Concerning the January-March struggles, Richard Müller wrote: "This was the most gigantic uprising of the German proletariat, of the workers, employees, civil servants and even parts of the petty bourgeois middle classes, on a scale never previously reached, and thereafter only once more attained, during the Kapp Putsch. The popular masses stood in general strike not only in the regions of Germany focused on here: in Saxony, in Baden and Bavaria, everywhere the waves of social revolution pounded against the walls of the capitalist production and property order. The working masses were striding along the path of the continuation of the political transformation of November 1918." (Müller ibid p161)
However:
"The curse of the January action still weighed on the revolutionary movement. Its pointless beginning and its tragic consequences were tearing the workers of Berlin asunder, so it took weeks of dogged work to render them capable of re-entering the struggle. If the January putsch had not taken place, the Berlin proletariat would have been able to come to the assistance of the combatants in Rhineland-Westphalia and in central Germany in good time. The revolution would have successfully been continued, and the new Germany would have been given a quite different political and economic face" (ibid p154).
This poses the question of whether the revolution could have triumphed, that we will return to in our next article.
Steinklopfer 7/2/09
A more complete version of this article appears in International Review 136 and is now online under the title ‘90 years ago: Revolution in Germany, Civil War, 1918-19'
[1]1 On February 22 communist workers in Mülheim on the Ruhr attacked a public meeting of the SPD with machine guns.
[2] R.Müller History of the German Revolution: Civil War in Germany Vol. 3. P. 141, 142.
[3]3 In the first weeks of the revolution, the USP and the Spartakusbund, between them, only had a quarter of all delegates behind them.

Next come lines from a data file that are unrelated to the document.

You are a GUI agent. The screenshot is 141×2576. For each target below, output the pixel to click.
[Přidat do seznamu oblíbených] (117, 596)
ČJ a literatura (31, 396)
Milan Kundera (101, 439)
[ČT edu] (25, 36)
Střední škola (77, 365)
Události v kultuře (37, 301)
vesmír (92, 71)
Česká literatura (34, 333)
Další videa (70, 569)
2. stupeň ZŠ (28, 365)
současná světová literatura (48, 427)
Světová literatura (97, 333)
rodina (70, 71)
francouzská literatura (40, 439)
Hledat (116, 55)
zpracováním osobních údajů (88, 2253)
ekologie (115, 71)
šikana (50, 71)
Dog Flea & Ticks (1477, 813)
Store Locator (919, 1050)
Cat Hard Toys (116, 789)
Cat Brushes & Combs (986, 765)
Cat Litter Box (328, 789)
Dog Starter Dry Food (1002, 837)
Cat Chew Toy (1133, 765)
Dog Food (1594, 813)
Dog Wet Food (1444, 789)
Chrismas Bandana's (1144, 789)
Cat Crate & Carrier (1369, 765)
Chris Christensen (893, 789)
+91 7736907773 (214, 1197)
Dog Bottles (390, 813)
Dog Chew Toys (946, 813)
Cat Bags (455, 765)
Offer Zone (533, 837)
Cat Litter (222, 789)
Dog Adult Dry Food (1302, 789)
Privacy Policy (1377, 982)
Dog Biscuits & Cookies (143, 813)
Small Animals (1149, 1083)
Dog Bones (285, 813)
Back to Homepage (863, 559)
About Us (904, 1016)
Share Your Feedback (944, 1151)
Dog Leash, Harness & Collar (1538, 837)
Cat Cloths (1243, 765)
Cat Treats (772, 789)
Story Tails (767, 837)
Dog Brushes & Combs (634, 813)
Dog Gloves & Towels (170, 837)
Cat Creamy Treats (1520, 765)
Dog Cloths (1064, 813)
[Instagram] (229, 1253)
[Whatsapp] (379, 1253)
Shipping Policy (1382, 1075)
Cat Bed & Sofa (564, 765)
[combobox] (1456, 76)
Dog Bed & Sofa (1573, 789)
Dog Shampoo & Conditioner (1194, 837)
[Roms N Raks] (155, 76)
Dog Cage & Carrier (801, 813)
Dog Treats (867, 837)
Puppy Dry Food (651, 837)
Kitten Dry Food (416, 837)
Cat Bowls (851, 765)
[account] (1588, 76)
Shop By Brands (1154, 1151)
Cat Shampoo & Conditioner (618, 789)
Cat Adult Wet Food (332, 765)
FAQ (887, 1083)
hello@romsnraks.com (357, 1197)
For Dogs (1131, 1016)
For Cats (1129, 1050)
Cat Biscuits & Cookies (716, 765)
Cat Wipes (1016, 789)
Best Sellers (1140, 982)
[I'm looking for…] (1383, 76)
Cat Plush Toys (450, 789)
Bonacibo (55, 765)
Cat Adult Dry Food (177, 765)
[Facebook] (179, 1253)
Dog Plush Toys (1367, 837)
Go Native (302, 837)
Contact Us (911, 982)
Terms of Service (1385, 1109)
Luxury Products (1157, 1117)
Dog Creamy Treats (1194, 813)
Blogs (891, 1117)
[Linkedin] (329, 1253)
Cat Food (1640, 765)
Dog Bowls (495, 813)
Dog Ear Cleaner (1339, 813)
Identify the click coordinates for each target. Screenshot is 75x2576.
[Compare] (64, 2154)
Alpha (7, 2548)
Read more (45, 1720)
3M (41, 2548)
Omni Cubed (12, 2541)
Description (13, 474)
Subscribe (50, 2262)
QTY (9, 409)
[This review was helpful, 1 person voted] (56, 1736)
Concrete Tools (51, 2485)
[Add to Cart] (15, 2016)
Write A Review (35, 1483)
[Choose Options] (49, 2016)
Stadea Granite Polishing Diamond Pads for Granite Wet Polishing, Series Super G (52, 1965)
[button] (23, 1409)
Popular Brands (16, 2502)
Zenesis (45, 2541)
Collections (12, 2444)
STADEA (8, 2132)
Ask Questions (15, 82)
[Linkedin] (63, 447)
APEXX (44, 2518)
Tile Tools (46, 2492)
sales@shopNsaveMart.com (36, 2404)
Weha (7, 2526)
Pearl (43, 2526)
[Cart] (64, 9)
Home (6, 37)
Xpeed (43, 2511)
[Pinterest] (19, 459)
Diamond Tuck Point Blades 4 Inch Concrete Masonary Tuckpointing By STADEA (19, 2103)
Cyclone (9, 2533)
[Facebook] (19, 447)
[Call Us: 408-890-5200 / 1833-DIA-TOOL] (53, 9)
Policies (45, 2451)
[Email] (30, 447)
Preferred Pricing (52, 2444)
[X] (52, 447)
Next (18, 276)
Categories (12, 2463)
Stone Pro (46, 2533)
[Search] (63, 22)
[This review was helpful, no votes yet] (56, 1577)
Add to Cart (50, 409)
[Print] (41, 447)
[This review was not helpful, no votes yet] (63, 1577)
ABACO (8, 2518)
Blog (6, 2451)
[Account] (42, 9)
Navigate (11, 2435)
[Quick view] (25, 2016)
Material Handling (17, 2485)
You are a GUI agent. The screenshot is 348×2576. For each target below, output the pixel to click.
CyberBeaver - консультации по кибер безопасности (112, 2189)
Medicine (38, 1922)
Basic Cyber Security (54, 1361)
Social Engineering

The SPD dominated massively. The party membership of the delegates voted in Berlin at the beginning of 1919 was as follows: February 28: USPD 305; SPD 271; KPD 99; Democrats:95.
April 19: USPD 312; SPD 164; KPD 103; Democrats 73. It should be noted that the KPD during this period could only operate in clandestinity, and that a considerable number of the USPD delegates in reality sympathised with the Communists and were soon to join their ranks.